Monosaccharides - Kiliani-Fischer: Videos & Practice Problems

The Kiliani-Fischer Synthesis is a method used to extend monosaccharide chains, transforming simpler sugars into more complex forms. This process leverages the versatility of saccharides, which contain functional groups such as alcohols and carbonyls. A key aspect of this synthesis is the nucleophilic addition reaction involving aldehydes, where hydrogen cyanide (HCN) reacts with an aldehyde to form a cyanohydrin. This reaction is reminiscent of the mechanisms studied in carbonyl chemistry, where the cyanide ion (CN^-) attacks the carbonyl carbon, resulting in a new functional group.

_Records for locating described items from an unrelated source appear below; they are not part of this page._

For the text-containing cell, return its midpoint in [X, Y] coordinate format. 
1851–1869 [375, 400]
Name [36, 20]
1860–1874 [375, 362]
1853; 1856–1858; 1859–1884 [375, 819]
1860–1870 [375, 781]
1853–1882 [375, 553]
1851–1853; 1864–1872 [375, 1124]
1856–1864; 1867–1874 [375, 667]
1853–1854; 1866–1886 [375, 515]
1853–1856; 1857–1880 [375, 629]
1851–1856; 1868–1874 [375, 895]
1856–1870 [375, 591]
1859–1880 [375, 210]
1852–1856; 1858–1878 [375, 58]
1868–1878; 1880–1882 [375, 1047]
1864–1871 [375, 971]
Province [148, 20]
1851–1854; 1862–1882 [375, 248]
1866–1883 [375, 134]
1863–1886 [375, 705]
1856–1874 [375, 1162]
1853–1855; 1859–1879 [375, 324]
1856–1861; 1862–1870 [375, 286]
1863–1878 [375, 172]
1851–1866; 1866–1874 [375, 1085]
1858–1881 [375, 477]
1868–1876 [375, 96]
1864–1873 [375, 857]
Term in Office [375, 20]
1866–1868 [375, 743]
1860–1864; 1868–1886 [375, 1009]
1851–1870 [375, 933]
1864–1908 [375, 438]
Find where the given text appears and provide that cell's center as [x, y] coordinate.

To extend the carbon chain, the cyano group can be hydrolyzed and reduced to form a new aldehyde. The reduction of the cyano group typically involves a selective reducing agent that converts the cyano group (C≡N) to an imine (C=N) without fully reducing it to an amine (C-NH₂). This imine can then undergo hydrolysis, converting the nitrogen to an oxygen and yielding a new aldehyde. The overall reaction can be summarized as follows:

1. Formation of cyanohydrin:
RCHO + HCN → RCH(OH)C≡N

2. Reduction of cyano group:
RCH(OH)C≡N → RCH(OH)C=N (using a selective reducing agent)

3. Hydrolysis of imine:
RCH(OH)C=N + H₂O → RCH(OH)C=O + NH₃

This cycle can be repeated multiple times, allowing for the transformation of a pentose sugar into a hexose or even longer chains. However, a notable limitation of the Kiliani-Fischer Synthesis is the generation of a mixture of stereoisomers at each chiral center introduced during the process. As the synthesis progresses, the chirality at certain carbons becomes ambiguous, leading to a mixture of configurations. This results in a blend of diastereomers, which may exhibit different physical properties, complicating the purification and characterization of the final product.

In summary, the Kiliani-Fischer Synthesis is a powerful technique for elongating monosaccharide chains, utilizing established reactions from carbonyl chemistry while introducing challenges related to stereochemistry and product purity.

The modern Kiliani-Fischer synthesis is an important reaction in organic chemistry that builds upon the foundational work of chemists Kiliani and Fischer. Initially, the synthesis involved the formation of a cyanohydrin through the addition of a cyanide (CN) group, which remains a key step in the modern version. However, advancements in reagents have significantly improved the efficiency and yield of the reaction.

In the modern approach, a new reducing agent is employed, specifically hydrogen (H₂) in combination with palladium on barium sulfate (Pd/BaSO₄). This catalyst is referred to as a "poison" reducing agent, indicating that it is less reactive than standard catalysts. The term "poison" in this context means that the catalyst is designed to selectively reduce the cyanide group to an imine (C=NH) rather than fully reducing it to an amine (NH₂), which would occur with a typical catalytic hydrogenation.

Once the imine is formed, it undergoes hydrolysis, a process that converts the imine back into a carbonyl compound, specifically an aldehyde. This reaction is facilitated by the presence of water in an aqueous solution. The resulting product is an alcohol, and due to the nature of the reaction, a mixture of diastereomers is produced, as the exact position of the hydroxyl (OH) group attachment can vary.

In summary, the modern Kiliani-Fischer synthesis utilizes palladium on barium sulfate as a selective reducing agent to convert cyanohydrins into imines, which are then hydrolyzed to yield aldehydes. Understanding each step of this process, including the formation of intermediates and the final products, is crucial for mastering this synthesis in organic chemistry.